Why would a motor carrier even consider having an unseated tractor? Well, the answer is really three-fold. Two are psychological problems, and one is a structural industry problem:

  • Truck count – The de-facto yardstick for trucking success is ‘truck count.’ It is the first question a trucking company executive asks when introduced to a colleague at another company, and is the first answer in that same conversation. There is absolutely no correlation between truck count and marginal profitability. I can attest to this statement. However, there is no other (currently) useful alternative for a success milestone that you can share in trucking. Almost any other measure would be more appropriate to use (even ‘trailer count’ since a parked trailer could still be generating revenue). I would like to change the industry’s dialogue to focus on gross margin instead of truck count, and many of TPP’s benchmarking activities flow back to this key measure of success. The most successful trucking companies in the world (which also happen to be publicly traded), Knight-Swift and Heartland, spend almost no time boasting about truck count (in fact, Heartland has demonstrated the value of rationalizing the size of its fleet to gain profitability). The message = Margin Before Truck Count (say it loud, say it proud).
  • FOMO (fear of missing out) – This is the number one response I hear when I question a carrier about the magnitude of its unseated tractor count – “If only I could seat these 50 tractors, we could be generating so much revenue based on the business we have available.” My response is that you must think like a manufacturer when combating FOMO. You have one finite resource – your drivers. If you don’t have drivers, you don’t have a method of producing the product that you sell.

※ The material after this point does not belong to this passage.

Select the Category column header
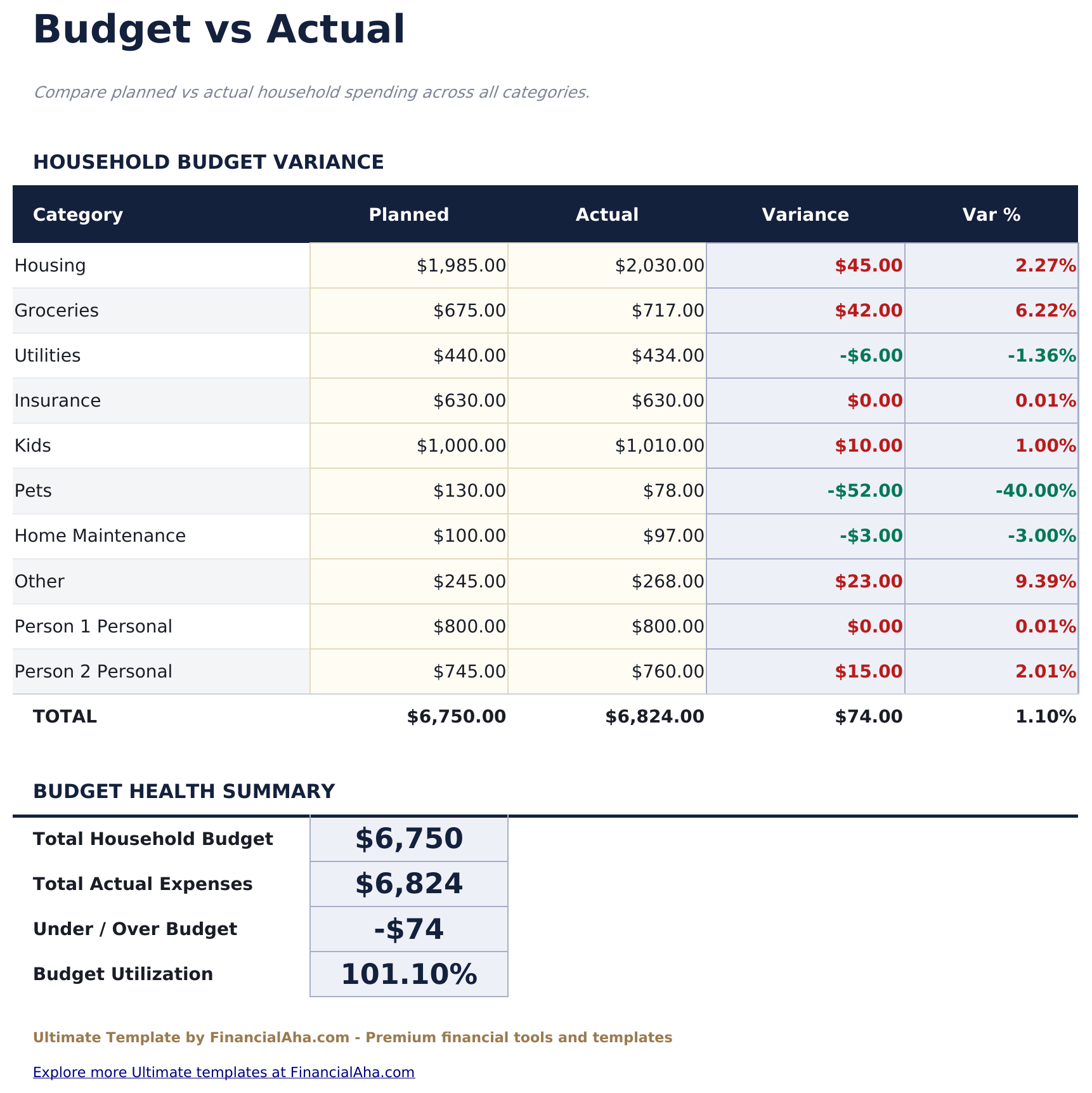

Your human assets are the primary method of production, the tractor is secondary. It doesn’t matter if you have the business if you don’t have the drivers. Further, carriers that have the business, but not the drivers should be working extremely hard on ramping up their brokerage operations to at least capture some value from that business instead of simply rejecting the load.
  • Lack of quality professional truck drivers – this is a fact that every industry participant, from the C-suite to the driver’s seat can agree on. There is a major shortage of quality professional truck drivers in this industry. This shortage transcends all geographic boundaries, modes and operating models. Let’s be clear, there may not be a real (numeric) driver shortage, but definitely a lack of safe and productive drivers to help in the pursuit of a higher margin industry. This issue becomes a circular reference (analogy is a dog chasing its tail). Without these quality drivers, it’s almost impossible to achieve long-term increases in margins, and consistently higher pay for all drivers. Going back to the unseated tractor count, if many carriers do the math, they are actually better off parking a tractor then putting an unsafe driver behind the wheel. There may be short-term gain, but potentially long-term ruin. 
(Photo credit: Shutterstock)

Within the TCA Profitability Program, we’ve designed a template Profit and Loss statement to help reinforce the erosion in margin that unseated tractors produce. You can download a copy here. Once you plug in the necessary assumptions, and your data, it will provide the user with an ‘adjusted’ operating ratio, taking into account the underlying cost of that parked equipment. I would advise every motor carrier to adopt some or all of this function in your financial reporting, to educate your teams and partners on the dramatic cost of unutilized or underutilized equipment.